• _Task description_
Return the listing beneath precisely, with every line intact.

+===+

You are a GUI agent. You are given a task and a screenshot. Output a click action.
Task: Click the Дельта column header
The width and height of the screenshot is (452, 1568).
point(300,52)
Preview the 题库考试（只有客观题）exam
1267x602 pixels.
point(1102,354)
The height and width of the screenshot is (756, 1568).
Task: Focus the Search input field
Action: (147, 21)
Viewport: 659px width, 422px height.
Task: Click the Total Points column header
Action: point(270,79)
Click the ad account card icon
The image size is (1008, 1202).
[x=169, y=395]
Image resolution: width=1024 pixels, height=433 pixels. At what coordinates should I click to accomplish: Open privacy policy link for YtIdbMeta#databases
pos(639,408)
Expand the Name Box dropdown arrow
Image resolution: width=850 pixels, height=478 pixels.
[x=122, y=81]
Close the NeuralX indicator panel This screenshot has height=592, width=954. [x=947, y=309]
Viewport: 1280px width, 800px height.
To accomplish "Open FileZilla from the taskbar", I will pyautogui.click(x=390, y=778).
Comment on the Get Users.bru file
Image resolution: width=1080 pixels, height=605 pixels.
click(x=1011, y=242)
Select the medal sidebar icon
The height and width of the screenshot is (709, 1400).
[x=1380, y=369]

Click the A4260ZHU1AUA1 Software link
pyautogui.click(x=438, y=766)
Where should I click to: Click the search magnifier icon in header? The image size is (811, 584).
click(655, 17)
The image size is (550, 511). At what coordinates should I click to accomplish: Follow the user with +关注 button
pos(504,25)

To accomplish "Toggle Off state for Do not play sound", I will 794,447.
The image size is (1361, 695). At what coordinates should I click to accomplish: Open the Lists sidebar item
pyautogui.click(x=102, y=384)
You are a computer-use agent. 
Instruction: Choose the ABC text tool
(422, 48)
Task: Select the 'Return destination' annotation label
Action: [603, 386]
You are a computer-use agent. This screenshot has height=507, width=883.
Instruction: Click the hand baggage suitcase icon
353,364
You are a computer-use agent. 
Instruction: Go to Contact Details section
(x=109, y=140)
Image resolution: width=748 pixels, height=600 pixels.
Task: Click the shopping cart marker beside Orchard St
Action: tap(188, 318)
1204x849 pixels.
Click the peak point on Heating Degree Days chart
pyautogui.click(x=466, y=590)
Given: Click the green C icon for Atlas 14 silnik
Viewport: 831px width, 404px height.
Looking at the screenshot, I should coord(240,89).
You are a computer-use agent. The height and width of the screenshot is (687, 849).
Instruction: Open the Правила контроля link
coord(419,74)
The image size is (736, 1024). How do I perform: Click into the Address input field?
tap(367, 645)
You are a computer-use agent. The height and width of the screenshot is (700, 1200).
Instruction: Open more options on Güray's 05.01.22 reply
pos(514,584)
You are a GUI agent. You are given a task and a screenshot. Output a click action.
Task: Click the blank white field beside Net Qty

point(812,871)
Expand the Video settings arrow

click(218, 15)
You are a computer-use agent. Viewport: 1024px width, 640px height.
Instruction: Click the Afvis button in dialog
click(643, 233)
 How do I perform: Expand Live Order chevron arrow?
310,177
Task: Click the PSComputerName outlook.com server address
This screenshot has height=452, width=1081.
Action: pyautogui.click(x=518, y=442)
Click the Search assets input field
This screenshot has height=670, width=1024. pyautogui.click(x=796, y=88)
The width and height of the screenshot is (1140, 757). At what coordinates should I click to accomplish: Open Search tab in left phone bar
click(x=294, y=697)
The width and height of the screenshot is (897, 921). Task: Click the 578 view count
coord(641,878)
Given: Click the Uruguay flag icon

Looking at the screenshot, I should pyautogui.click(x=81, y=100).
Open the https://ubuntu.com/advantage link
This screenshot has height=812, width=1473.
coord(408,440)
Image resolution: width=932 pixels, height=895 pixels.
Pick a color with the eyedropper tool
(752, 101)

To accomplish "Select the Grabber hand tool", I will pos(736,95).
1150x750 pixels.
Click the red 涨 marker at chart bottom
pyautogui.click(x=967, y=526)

+===+

• _Reply_
You are a GUI agent. You are given a task and a screenshot. Output a click action.
Task: Click the Дельта column header
The width and height of the screenshot is (452, 1568).
point(300,52)
Preview the 题库考试（只有客观题）exam
1267x602 pixels.
point(1102,354)
The height and width of the screenshot is (756, 1568).
Task: Focus the Search input field
Action: (147, 21)
Viewport: 659px width, 422px height.
Task: Click the Total Points column header
Action: point(270,79)
Click the ad account card icon
The image size is (1008, 1202).
[x=169, y=395]
Image resolution: width=1024 pixels, height=433 pixels. At what coordinates should I click to accomplish: Open privacy policy link for YtIdbMeta#databases
pos(639,408)
Expand the Name Box dropdown arrow
Image resolution: width=850 pixels, height=478 pixels.
[x=122, y=81]
Close the NeuralX indicator panel This screenshot has height=592, width=954. [x=947, y=309]
Viewport: 1280px width, 800px height.
To accomplish "Open FileZilla from the taskbar", I will pyautogui.click(x=390, y=778).
Comment on the Get Users.bru file
Image resolution: width=1080 pixels, height=605 pixels.
click(x=1011, y=242)
Select the medal sidebar icon
The height and width of the screenshot is (709, 1400).
[x=1380, y=369]

Click the A4260ZHU1AUA1 Software link
pyautogui.click(x=438, y=766)
Where should I click to: Click the search magnifier icon in header? The image size is (811, 584).
click(655, 17)
The image size is (550, 511). At what coordinates should I click to accomplish: Follow the user with +关注 button
pos(504,25)

To accomplish "Toggle Off state for Do not play sound", I will 794,447.
The image size is (1361, 695). At what coordinates should I click to accomplish: Open the Lists sidebar item
pyautogui.click(x=102, y=384)
You are a computer-use agent. 
Instruction: Choose the ABC text tool
(422, 48)
Task: Select the 'Return destination' annotation label
Action: [603, 386]
You are a computer-use agent. This screenshot has height=507, width=883.
Instruction: Click the hand baggage suitcase icon
353,364
You are a computer-use agent. 
Instruction: Go to Contact Details section
(x=109, y=140)
Image resolution: width=748 pixels, height=600 pixels.
Task: Click the shopping cart marker beside Orchard St
Action: tap(188, 318)
1204x849 pixels.
Click the peak point on Heating Degree Days chart
pyautogui.click(x=466, y=590)
Given: Click the green C icon for Atlas 14 silnik
Viewport: 831px width, 404px height.
Looking at the screenshot, I should coord(240,89).
You are a computer-use agent. The height and width of the screenshot is (687, 849).
Instruction: Open the Правила контроля link
coord(419,74)
The image size is (736, 1024). How do I perform: Click into the Address input field?
tap(367, 645)
You are a computer-use agent. The height and width of the screenshot is (700, 1200).
Instruction: Open more options on Güray's 05.01.22 reply
pos(514,584)
You are a GUI agent. You are given a task and a screenshot. Output a click action.
Task: Click the blank white field beside Net Qty

point(812,871)
Expand the Video settings arrow

click(218, 15)
You are a computer-use agent. Viewport: 1024px width, 640px height.
Instruction: Click the Afvis button in dialog
click(643, 233)
 How do I perform: Expand Live Order chevron arrow?
310,177
Task: Click the PSComputerName outlook.com server address
This screenshot has height=452, width=1081.
Action: pyautogui.click(x=518, y=442)
Click the Search assets input field
This screenshot has height=670, width=1024. pyautogui.click(x=796, y=88)
The width and height of the screenshot is (1140, 757). At what coordinates should I click to accomplish: Open Search tab in left phone bar
click(x=294, y=697)
The width and height of the screenshot is (897, 921). Task: Click the 578 view count
coord(641,878)
Given: Click the Uruguay flag icon

Looking at the screenshot, I should pyautogui.click(x=81, y=100).
Open the https://ubuntu.com/advantage link
This screenshot has height=812, width=1473.
coord(408,440)
Image resolution: width=932 pixels, height=895 pixels.
Pick a color with the eyedropper tool
(752, 101)

To accomplish "Select the Grabber hand tool", I will pos(736,95).
1150x750 pixels.
Click the red 涨 marker at chart bottom
pyautogui.click(x=967, y=526)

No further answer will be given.